Tom Henderson, the narrator of Frank Portman’s 2006 novel King Dork and its 2014 sequel King Dork Approximately, thinks The Catcher in the Rye sucks. Plus, he’s ever eager to tell you why he thinks everyone who loves that overrated book is a dumb hypocrite. He’s a lot like a late-seventies punk rocker. He’s a sardonic & antisocial misfit, though not violently so; he’d far more likely be the victim of a senseless beating than the instigator. Because, you see, he’s also like a sensitive and cerebral kind of late-seventies punk rocker, the kind who prefers wryly subversive songs of alienation & romantic dysfunction over righteous, riotous protest anthems. 

In fact, Tom’s not just a punk rocker for the purposes of our YA / rock and roll analogy. He actually sort of is one, even though his story starts in 1999 during his sophomore year of high school. Like so many sardonic & antisocial misfits, his weapon of choice in the rebellion against the conjoined-twin evils of conformity and cruelty is the power of rock and roll. He talks about it to an obsessive degree, and plays in a punk-spirited rock band with his best friend, Sam Hellerman– that is, when he’s not obsessively thinking about girls, or obsessively trying to solve the mystery of his dad’s suspicious death. 

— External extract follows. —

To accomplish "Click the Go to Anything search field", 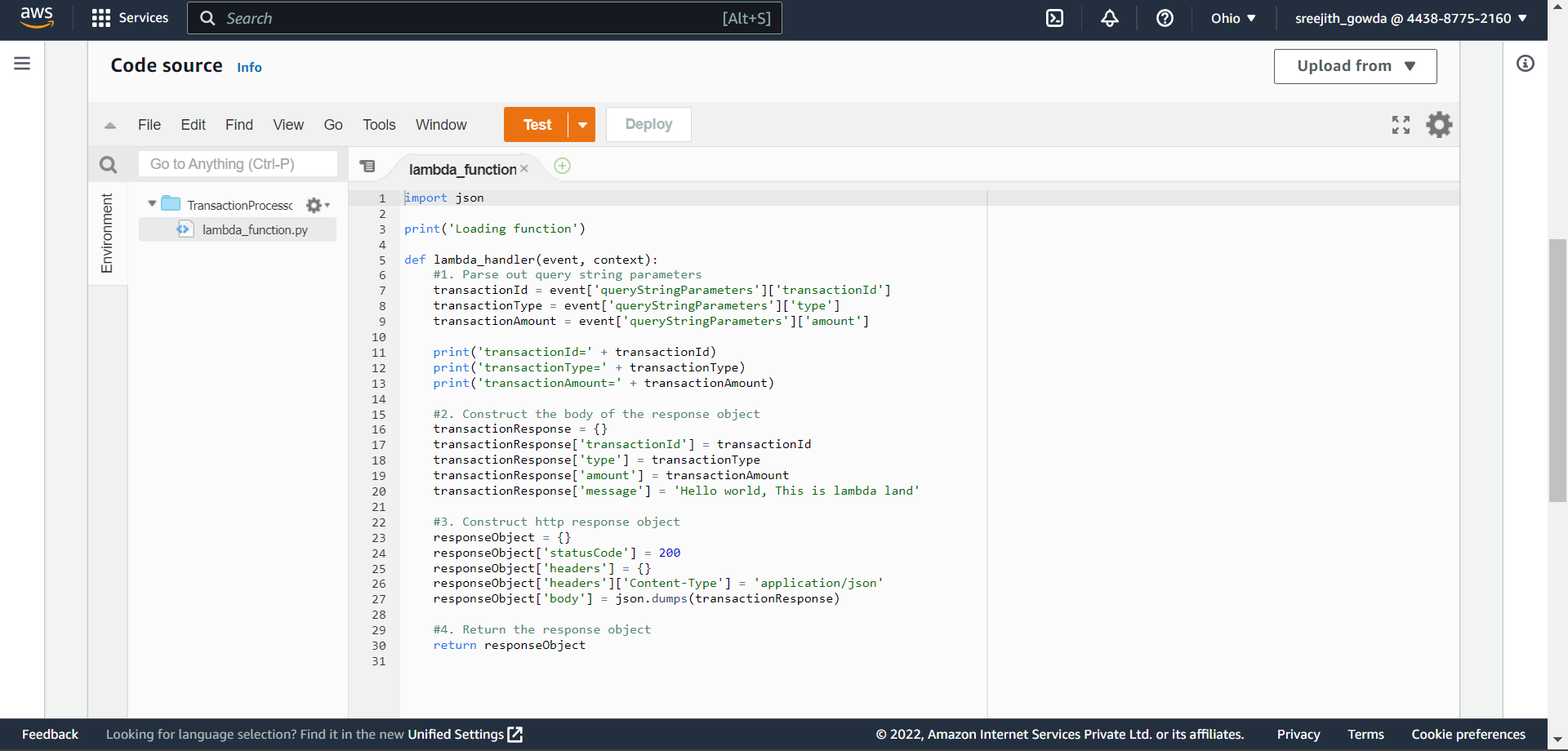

In our extended YA / rock and roll analogy, Tom Henderson may not have a match quite as congruent as Holden / Elvis.  (Granted, the histories of these two artforms, despite being geared toward the same age group, have rarely been congruent, each one ebbing and flowing to its own rhythms. So it’s hard to find many congruent pairings at all beyond Holden / Elvis. For example, the rock and roll equivalent of the Harry Potter series, which brought fanatic mania and blockbuster fantasy to YA lit at the turn of the 21st century, would probably be the so-called “British Invasion” that began with The Beatles in the ‘60s and ended with Led Zeppelin in the ‘70s.) You might say Tom is a bit like another Elvis (Costello), a bit like Joey Ramone, a bit like Pete Shelley of The Buzzcocks, and a bit like Dan Treacy of The Television Personalities

If you’re familiar with any of those names, you might know that numerous histories of rock and roll have been written with little or no mention of them. But any such history that does include the likes of them is going to be way more interesting and kick way more ass than those that don’t. 

The same could be said about YA lit and Tom “King Dork” Henderson. For that matter, the same could be said of YA lit and Frank Portman himself, who also created a timelessly archetypal yet fascinatingly unique teenage character in the eponymous protagonist of 2009’s Andromeda Klein. (Andromeda Klein, however, has no rock and roll counterpart, though not because she’s unworthy of one. It’s more like rock and roll isn’t worthy of her. Like Tom, Andromeda is a precocious and introspective outcast obsessed with investigating the life and untimely death of a departed love one– in this case, her dear friend Daisy who died of leukemia. But Andromeda’s pet preoccupation is occultism, not rock and roll. She copes with the chaotic iniquities of the universe by casting spells and reading Tarot cards, she idolizes dead magicians like they’re rock stars, and she can’t stand any music that isn’t by 14th-century ars nova composer Guillame de Machaut.) 

And of course, if we wanted to find the perfect rock and roll counterpart to YA author Frank Portman, it would have to be none other than Frank “Dr. Frank” Portman, from a little band called The Mr. T Experience.